Dancing Dweebs: An American Epidemic

As much as we would all like to randomly start to sing and dance in sync in the middle of the cafeteria, there are some of us (like me) for whom it's absolutely impossible to do so. This isn't High School Musical, I'm not Vanessa Hudgens, and you're not Zac Efron, and neither of us star on Glee. So instead we try out for school musicals to fufill that aspect of the American dream.


Maybe you long-time readers remember my inability to dance? Or maybe my extra-long-time readers (nobody) remember my first post about my failing theatrical career? Back then I thought that was going to be my lowest, but jeez, it just proves to show that horoscopes don't know anything...
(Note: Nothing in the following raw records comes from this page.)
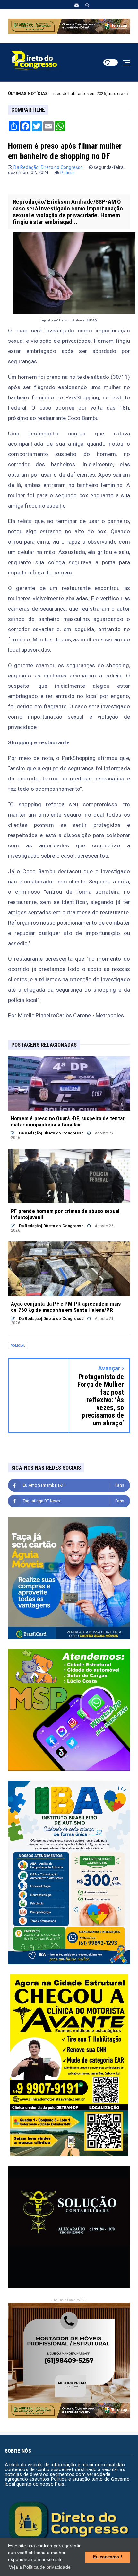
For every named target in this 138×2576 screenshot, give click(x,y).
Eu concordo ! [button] (107, 2557)
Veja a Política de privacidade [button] (40, 2567)
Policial (67, 172)
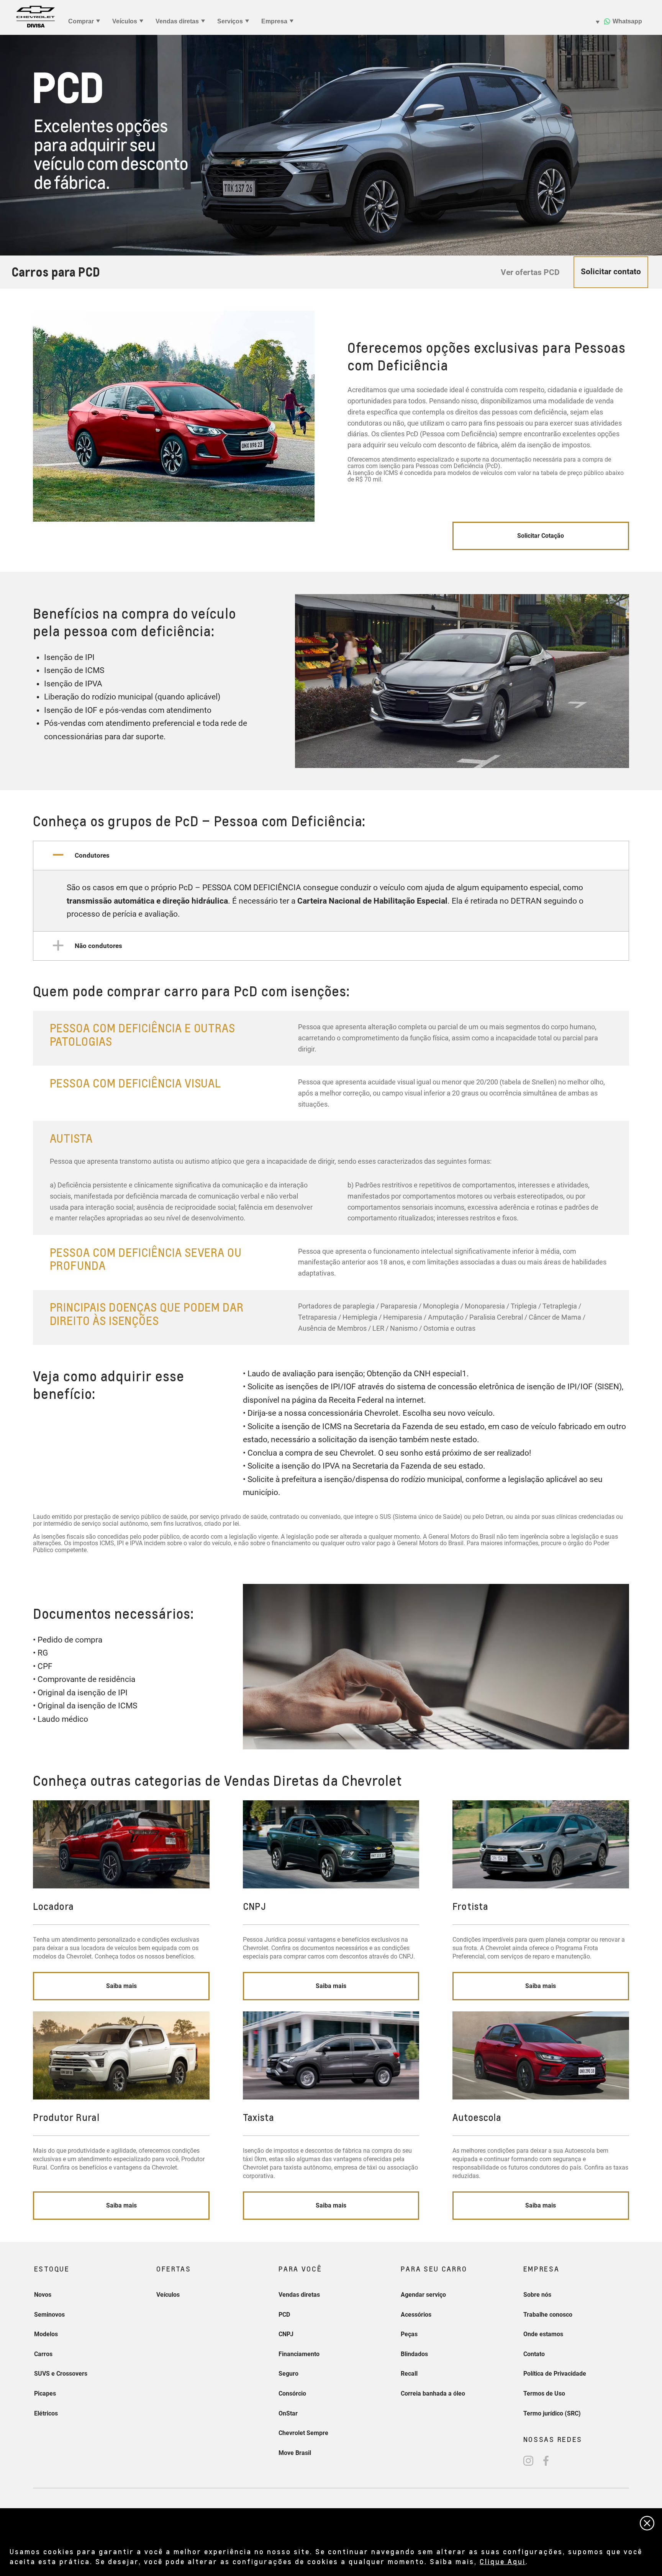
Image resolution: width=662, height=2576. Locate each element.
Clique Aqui (503, 2561)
So this season I tried out for Annie. I wasn't planning on it, because I wanted to spend this semester writing and studying/procrastinating, but somehow I let Jos and my music teacher, Mrs. Smith (yeah, I just linked my teacher) talk me into it. (Jos: Pleeeeease! It will be fun! Mrs. Smith: But you're in Select Chorus! We need more voices! You were in it last year!)

Last Year:
So let's just say I'm the actress to Annie the way Sarah Jessica Parker was to Sex in the City 2. (Translation: Bad.) I'm the dancer to Annie the way Bristol Palin was to Dancing with the Stars. (Translation: Very Bad.) I only have two lines but I can't say either of them. (i.e. "I think green is, tee hee hee, your best color, no--- HA HA HA!!!). I was in the dancing scene in NYC until I got moved out of it because I had a line right after it , and that line I can't say! I'm supposed to jump out from behind stage and shout --without exploding with nervous laughter (a huge feat for me)-- "IMMEDIATE SEATING THERE IS IMMEDIATE SEATING!" I can say it with a straight face at home in the bathroom mirror with toxic morning breath, but not on stage when the 18-year old pianist is glaring at me. So thank you, Master Piano, for making me lose my cool. Which I did have.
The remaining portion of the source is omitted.